Although Catherine de Vivonne and her husband were both intimates of the French court, by then the court of Henry IV and Marie de’ Medici (indeed, Catherine de Vivonne took part in the coronation), she withdrew from the court and from participation in its ceremonies and entertainments, disgusted by its coarseness and the "brutality" of the king's behavior and appetites. 

At the former Hôtel Pisani, which she had restored in an Italian-inspired decorative scheme and renamed Hôtel de Rambouillet, she opened her home, and in particular her Chambre bleu (the Blue Room) as a refuge from the harsh realities of city and court. 
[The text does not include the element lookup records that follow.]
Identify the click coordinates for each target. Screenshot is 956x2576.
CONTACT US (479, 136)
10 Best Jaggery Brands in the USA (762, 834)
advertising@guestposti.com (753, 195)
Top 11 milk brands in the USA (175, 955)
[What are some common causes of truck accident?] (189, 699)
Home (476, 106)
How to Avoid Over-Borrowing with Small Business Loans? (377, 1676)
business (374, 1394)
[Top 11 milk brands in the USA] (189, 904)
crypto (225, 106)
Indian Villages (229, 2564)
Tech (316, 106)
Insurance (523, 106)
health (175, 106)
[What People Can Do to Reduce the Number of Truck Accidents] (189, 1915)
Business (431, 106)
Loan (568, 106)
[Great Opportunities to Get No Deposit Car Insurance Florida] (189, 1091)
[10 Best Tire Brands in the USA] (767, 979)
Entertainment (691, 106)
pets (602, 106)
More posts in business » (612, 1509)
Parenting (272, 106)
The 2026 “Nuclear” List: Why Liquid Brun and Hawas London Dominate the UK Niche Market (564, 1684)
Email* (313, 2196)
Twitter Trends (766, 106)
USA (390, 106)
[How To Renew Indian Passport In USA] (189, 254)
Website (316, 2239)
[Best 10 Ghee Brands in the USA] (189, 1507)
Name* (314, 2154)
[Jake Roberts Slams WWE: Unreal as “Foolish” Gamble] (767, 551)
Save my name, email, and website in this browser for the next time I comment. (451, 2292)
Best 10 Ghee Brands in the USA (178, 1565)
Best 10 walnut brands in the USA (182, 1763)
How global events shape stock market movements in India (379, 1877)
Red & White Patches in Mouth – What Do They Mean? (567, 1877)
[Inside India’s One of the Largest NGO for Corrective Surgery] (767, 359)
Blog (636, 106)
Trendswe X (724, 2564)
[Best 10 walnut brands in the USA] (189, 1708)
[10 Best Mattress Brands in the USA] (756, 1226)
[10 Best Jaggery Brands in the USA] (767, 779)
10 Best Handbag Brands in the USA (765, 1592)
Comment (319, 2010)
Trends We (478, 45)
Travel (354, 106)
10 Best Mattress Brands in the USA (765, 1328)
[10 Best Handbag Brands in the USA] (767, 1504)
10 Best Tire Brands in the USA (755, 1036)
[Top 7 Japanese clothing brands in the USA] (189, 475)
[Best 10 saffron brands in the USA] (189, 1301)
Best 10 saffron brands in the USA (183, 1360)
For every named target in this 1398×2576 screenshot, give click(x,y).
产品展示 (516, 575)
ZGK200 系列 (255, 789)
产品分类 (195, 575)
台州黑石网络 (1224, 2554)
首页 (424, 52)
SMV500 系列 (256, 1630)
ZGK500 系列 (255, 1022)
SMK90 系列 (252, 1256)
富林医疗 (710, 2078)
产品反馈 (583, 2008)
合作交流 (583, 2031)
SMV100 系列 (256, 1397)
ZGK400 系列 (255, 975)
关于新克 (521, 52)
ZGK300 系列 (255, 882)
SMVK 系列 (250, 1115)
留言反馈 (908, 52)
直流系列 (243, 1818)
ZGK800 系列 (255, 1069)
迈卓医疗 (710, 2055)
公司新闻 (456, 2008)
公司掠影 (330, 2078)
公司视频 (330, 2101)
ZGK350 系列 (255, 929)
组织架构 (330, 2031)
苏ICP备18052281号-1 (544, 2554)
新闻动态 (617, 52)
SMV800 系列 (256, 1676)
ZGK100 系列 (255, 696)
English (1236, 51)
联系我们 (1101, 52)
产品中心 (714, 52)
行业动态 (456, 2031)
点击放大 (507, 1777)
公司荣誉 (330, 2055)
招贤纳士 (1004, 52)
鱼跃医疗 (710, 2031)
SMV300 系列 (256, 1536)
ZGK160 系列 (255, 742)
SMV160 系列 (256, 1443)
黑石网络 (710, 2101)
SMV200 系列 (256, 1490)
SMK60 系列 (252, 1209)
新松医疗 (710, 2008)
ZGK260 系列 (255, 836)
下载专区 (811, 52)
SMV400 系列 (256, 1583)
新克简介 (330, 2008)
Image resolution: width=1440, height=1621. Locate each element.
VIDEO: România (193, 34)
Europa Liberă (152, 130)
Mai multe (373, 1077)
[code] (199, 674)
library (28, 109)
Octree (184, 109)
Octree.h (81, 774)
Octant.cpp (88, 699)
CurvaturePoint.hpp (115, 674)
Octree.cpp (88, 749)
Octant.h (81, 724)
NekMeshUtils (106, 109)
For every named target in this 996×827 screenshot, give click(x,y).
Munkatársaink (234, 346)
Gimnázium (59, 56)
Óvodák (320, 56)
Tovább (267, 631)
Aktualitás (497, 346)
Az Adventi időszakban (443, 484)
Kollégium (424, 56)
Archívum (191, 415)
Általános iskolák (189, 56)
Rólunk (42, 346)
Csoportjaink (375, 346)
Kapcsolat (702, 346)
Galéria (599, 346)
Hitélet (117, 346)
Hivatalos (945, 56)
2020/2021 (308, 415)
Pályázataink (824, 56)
In her salon (though the word was not in use until later), social differences were put aside--in this world, intellectual merit, not rank or title, was what mattered. There men and women with royal blood mingled with writers, philosophers, and actors. Among those whom she gathered in her Blue Room and whom she influenced were women we have met before: la Grande MademoiselleAnne-Marie-Louise d’Orléans, duchesse de Montpensier; the novelist Madame de la Fayette; the writer Madame de Sévigné; and the novelist Madeleine de Scudéry

l'Hôtel de Rambouillet, 
1929 illustration drawn from Gossuet's 1652 map of Paris

Catherine de Vivonne maintained her conversations at the Hôtel de Rambouillet until her death.

There is no biography of Catherine de Vivonne, at least not in English, but you will find an extended discussion of her, along with many other women famous and not-so-famous for their literary salons, in Benedetta Craveri's The Age of Conversation.